DO THIS: Could you put every line of the data below into a JSON list of strings, one string per line, with blank lines omitted?

Begin EXTRACTED MATERIAL

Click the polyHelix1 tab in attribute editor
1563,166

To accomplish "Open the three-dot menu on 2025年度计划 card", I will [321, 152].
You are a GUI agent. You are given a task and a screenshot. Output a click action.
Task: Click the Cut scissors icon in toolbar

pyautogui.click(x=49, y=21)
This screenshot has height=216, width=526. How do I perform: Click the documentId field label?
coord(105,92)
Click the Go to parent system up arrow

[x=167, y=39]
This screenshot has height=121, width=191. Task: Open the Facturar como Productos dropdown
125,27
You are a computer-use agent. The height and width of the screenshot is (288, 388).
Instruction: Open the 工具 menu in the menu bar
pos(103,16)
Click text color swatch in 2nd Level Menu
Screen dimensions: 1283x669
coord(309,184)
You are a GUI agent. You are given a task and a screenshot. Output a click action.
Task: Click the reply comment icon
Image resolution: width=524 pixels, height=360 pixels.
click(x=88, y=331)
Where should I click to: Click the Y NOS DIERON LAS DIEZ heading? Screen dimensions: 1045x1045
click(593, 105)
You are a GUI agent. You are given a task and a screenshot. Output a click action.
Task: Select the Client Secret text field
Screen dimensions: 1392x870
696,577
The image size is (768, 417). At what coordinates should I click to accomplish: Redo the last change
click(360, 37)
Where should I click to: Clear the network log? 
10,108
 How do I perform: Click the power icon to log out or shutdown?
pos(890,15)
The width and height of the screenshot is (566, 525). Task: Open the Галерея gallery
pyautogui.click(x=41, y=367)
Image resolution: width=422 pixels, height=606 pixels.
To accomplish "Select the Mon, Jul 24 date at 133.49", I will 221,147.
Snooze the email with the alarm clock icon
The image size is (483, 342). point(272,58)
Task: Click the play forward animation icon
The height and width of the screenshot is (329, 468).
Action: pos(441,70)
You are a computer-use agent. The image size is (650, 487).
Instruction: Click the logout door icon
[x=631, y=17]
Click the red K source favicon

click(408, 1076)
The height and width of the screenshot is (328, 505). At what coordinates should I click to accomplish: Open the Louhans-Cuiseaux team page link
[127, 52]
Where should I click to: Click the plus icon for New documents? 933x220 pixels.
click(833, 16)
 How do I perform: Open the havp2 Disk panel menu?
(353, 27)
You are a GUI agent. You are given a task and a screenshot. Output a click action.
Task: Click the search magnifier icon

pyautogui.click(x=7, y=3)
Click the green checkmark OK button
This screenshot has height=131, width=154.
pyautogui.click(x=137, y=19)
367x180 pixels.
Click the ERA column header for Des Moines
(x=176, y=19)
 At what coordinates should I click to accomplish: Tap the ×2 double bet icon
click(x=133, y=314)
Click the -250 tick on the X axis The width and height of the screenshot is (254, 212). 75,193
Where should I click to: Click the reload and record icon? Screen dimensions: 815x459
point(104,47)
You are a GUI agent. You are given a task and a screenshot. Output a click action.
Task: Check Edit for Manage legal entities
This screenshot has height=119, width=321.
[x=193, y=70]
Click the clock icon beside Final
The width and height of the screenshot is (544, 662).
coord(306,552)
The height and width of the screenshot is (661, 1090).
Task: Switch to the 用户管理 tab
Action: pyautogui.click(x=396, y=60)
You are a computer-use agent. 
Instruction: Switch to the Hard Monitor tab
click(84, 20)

End EXTRACTED MATERIAL

PROBLEM SOLUTION:
[
  "Click the polyHelix1 tab in attribute editor",
  "1563,166",
  "To accomplish \"Open the three-dot menu on 2025年度计划 card\", I will [321, 152].",
  "You are a GUI agent. You are given a task and a screenshot. Output a click action.",
  "Task: Click the Cut scissors icon in toolbar",
  "pyautogui.click(x=49, y=21)",
  "This screenshot has height=216, width=526. How do I perform: Click the documentId field label?",
  "coord(105,92)",
  "Click the Go to parent system up arrow",
  "[x=167, y=39]",
  "This screenshot has height=121, width=191. Task: Open the Facturar como Productos dropdown",
  "125,27",
  "You are a computer-use agent. The height and width of the screenshot is (288, 388).",
  "Instruction: Open the 工具 menu in the menu bar",
  "pos(103,16)",
  "Click text color swatch in 2nd Level Menu",
  "Screen dimensions: 1283x669",
  "coord(309,184)",
  "You are a GUI agent. You are given a task and a screenshot. Output a click action.",
  "Task: Click the reply comment icon",
  "Image resolution: width=524 pixels, height=360 pixels.",
  "click(x=88, y=331)",
  "Where should I click to: Click the Y NOS DIERON LAS DIEZ heading? Screen dimensions: 1045x1045",
  "click(593, 105)",
  "You are a GUI agent. You are given a task and a screenshot. Output a click action.",
  "Task: Select the Client Secret text field",
  "Screen dimensions: 1392x870",
  "696,577",
  "The image size is (768, 417). At what coordinates should I click to accomplish: Redo the last change",
  "click(360, 37)",
  "Where should I click to: Clear the network log? ",
  "10,108",
  " How do I perform: Click the power icon to log out or shutdown?",
  "pos(890,15)",
  "The width and height of the screenshot is (566, 525). Task: Open the Галерея gallery",
  "pyautogui.click(x=41, y=367)",
  "Image resolution: width=422 pixels, height=606 pixels.",
  "To accomplish \"Select the Mon, Jul 24 date at 133.49\", I will 221,147.",
  "Snooze the email with the alarm clock icon",
  "The image size is (483, 342). point(272,58)",
  "Task: Click the play forward animation icon",
  "The height and width of the screenshot is (329, 468).",
  "Action: pos(441,70)",
  "You are a computer-use agent. The image size is (650, 487).",
  "Instruction: Click the logout door icon",
  "[x=631, y=17]",
  "Click the red K source favicon",
  "click(408, 1076)",
  "The height and width of the screenshot is (328, 505). At what coordinates should I click to accomplish: Open the Louhans-Cuiseaux team page link",
  "[127, 52]",
  "Where should I click to: Click the plus icon for New documents? 933x220 pixels.",
  "click(833, 16)",
  " How do I perform: Open the havp2 Disk panel menu?",
  "(353, 27)",
  "You are a GUI agent. You are given a task and a screenshot. Output a click action.",
  "Task: Click the search magnifier icon",
  "pyautogui.click(x=7, y=3)",
  "Click the green checkmark OK button",
  "This screenshot has height=131, width=154.",
  "pyautogui.click(x=137, y=19)",
  "367x180 pixels.",
  "Click the ERA column header for Des Moines",
  "(x=176, y=19)",
  " At what coordinates should I click to accomplish: Tap the ×2 double bet icon",
  "click(x=133, y=314)",
  "Click the -250 tick on the X axis The width and height of the screenshot is (254, 212). 75,193",
  "Where should I click to: Click the reload and record icon? Screen dimensions: 815x459",
  "point(104,47)",
  "You are a GUI agent. You are given a task and a screenshot. Output a click action.",
  "Task: Check Edit for Manage legal entities",
  "This screenshot has height=119, width=321.",
  "[x=193, y=70]",
  "Click the clock icon beside Final",
  "The width and height of the screenshot is (544, 662).",
  "coord(306,552)",
  "The height and width of the screenshot is (661, 1090).",
  "Task: Switch to the 用户管理 tab",
  "Action: pyautogui.click(x=396, y=60)",
  "You are a computer-use agent. ",
  "Instruction: Switch to the Hard Monitor tab",
  "click(84, 20)"
]